**Kutipan Pilihan:**
__________________________________________________
Jatuh Cinta dan Pernikahan (27 Tahun 6 bulan 1 Minggu 4 Hari)
Salah satu hal yang
aku pelajari setelah mencintai di usia dewasa adalah, kita seringkali tidak
diberi kesempatan untuk mencintai dengan dasar rasa. Perasaan seakan-akan tidak
lagi murni. Banyak pertimbangan dalam mencintai. Rasa tidak lagi menjadi nomor
satu dalam perasaan. Mencintai di masa dewasa terlalu berat, seakan tidak cukup
hanya dengan rasa berbalas. Logika kerap ikut andil dalam realisasi rasa suka. Mungkin
ini lebih banyak dialami oleh orang-orang yang jatuh cinta untuk tujuan
menikah.
Dahulu aku seringkali
bertanya-tanya, bagaimana bisa orang menikah tanpa ada rasa cinta? Tanpa rasa
suka? Bagaimana bisa menjalani rumah tangga tanpa itu semua? Ternyata memang
pertimbangan lain lebih banyak daripada rasa itu sendiri. Ada yang menikah
karena memang satu bidang pekerjaan, secara komunikasi lebih nyambung. Ada
yang menikah karena sudah lama berteman, yang setelah dipikir ‘Oh, ternyata boleh
juga menikah sama kamu, asik juga kita udah kenal lama.’. Ada pula yang menikah
karena kepentingan lain yang ternyata saling terkait. Apapun alasannya, cinta
tidak jadi dasar utama.
Apakah ada yang
menikah karena dasar cinta? Tentu ada. Hal ini berkemungkinan terjadi karena
boleh jadi mereka sudah saling jatuh cinta, lalu secara pertimbangan dalam banyak
aspek masuk, menikahlah. Ada, tapi tidak banyak. Dalam kesendirianku saat ini,
aku pun masih menduga-duga pernikahan seperti apa yang akan aku jalankan,
karena sepengetahuanku selain semua pertimbangan, ada pula toleransi terhadap
kelebihan/kekurangan maupun keadaan masing-masing pihak. Cinta tidak lagi murni
dan tak beralasan. Cinta seperti sebab akibat. Cinta dapat memberikan sebab,
dapat pula karena suatu akibat. Seakan-akan semua hal yang dilakukan oleh orang
dewasa selalu berkaitan dengan rasa tanggung jawab. Tidak bisa lagi sebatas
suka seperti di masa sekolah, saling suka lalu pacaran, pergi ke tempat baru,
nonton film/konser musik kesukaan. Semuanya seperti dituntut untuk bertanggung
jawab.
__________________________________________________
Menurut tulisan tentang jatuh cinta dan pernikahan di atas, apa yang kerap ikut andil dalam realisasi rasa suka di masa dewasa?

**Informasi yang Ditampilkan:**
__________________________________________________
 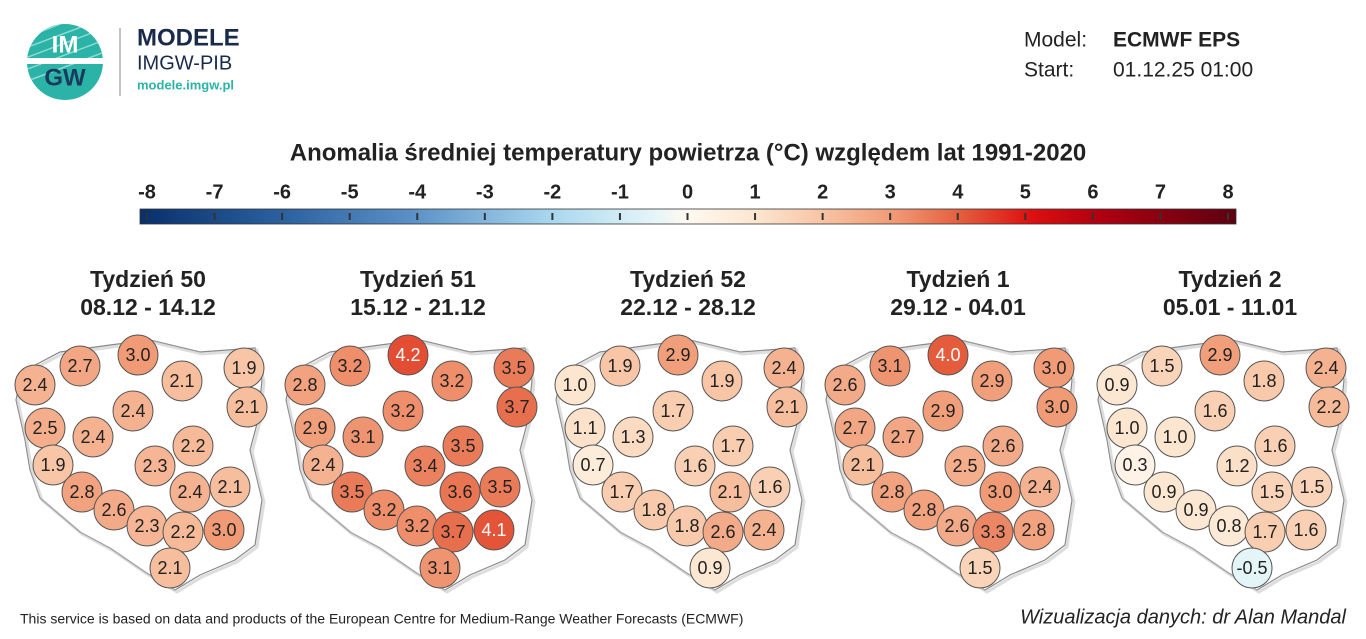 What do you see at coordinates (215, 192) in the screenshot?
I see `tick-label: -7` at bounding box center [215, 192].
__________________________________________________
**Jawaban Tugas:**
Logika.